Since it appeared in the Pokémon series, Squirtle has received generally positive reception. According to Time magazine, Squirtle was considered one of the "more popular" in the original series, while IGN ranked it the 46th best Pokémon ever, noting that it was "instantly recognisable." GamesRadar editor Brett Elston noted that while Charizard and Bulbasaur get "big props" from Pokémon players, Squirtle appears to be "more popular" from people who are not fans of the series, suggesting that its appearance may be a part of it. ITmedia also ranked Squirtle as the fourth best first partner Pokémon, primarily due to its familiarity even with those not too closely associated with the franchise.

The Squirtle Squad as they appear in the anime. The group have received significant attention since their debut. Their leader, who later joins Ash, is the one with the pointed shades at the bottom left.

Ryan Gilliam of Polygon claimed that Squirtle was the best starter Pokémon, stating that "Squirtle isn't adorable or fierce like the Charmander line, it doesn't breed eternal sympathy like Bulbasaur.
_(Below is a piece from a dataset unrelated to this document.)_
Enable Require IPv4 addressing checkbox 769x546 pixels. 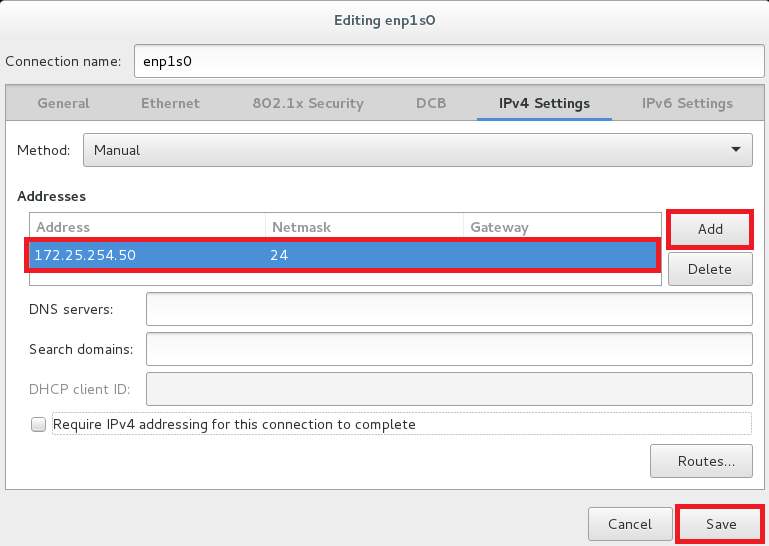click(38, 424)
Instead, Squirtle, Blastoise and even Wartortle are just cool dudes. They're cool turtles that are just cool together." He highlighted its design in comparison to Bulbasaur and Charmander, praising its simplicity and personality. San Antonio Express-News editor Susan Yerkes called Squirtle "disgustingly cute". GamesRadar editor Carolyn Gudmundson commented that Squirtle was the "coolest" of the three starting Pokémon in the anime, highlighting its association with the Squirtle Squad in the anime.
Pocket Gamer listed and criticized Squirtle as the worst Pokémon ever, stating that Squirtle is "just a turtle". It has been cited as more "boring" than other Pokémon due to its similarities to other Pokémon of the same type as it.

The Squirtle Squad characters have been described as fan favorites, and have acted as the subject of several Pokémon GO collaboration events. Vice writer Diana Tourjée described the initial episode featuring them as something that scared her as a child, citing that the Squirtle Squad initially appeared terrifying to her. Despite this, she highlighted in a retrospective that the Squirtle Squad's story was a powerful one that resonated with many groups of people. She stated that the attempts of the local police to paint them as a gang showed an unfair prejudice against a group that did not deserve it, and how it built the family dynamic between the Squirtle Squad members. TheGamer's Khee Hoon Chan cited similar sentiments, stating that despite their initially menacing appearance, the Squad had a powerful backstory and a strong popularity among fans.

Gabriel Boric Font received a Squirtle plush just prior to his Inauguration as President of Chile as a gift from Japan after he stated he was a fan of the series. During a collaboration event in Pokémon GO with singer Ed Sheeran, Squirtle was a major focus event, which was stated to be due to Squirtle being Sheeran's favorite.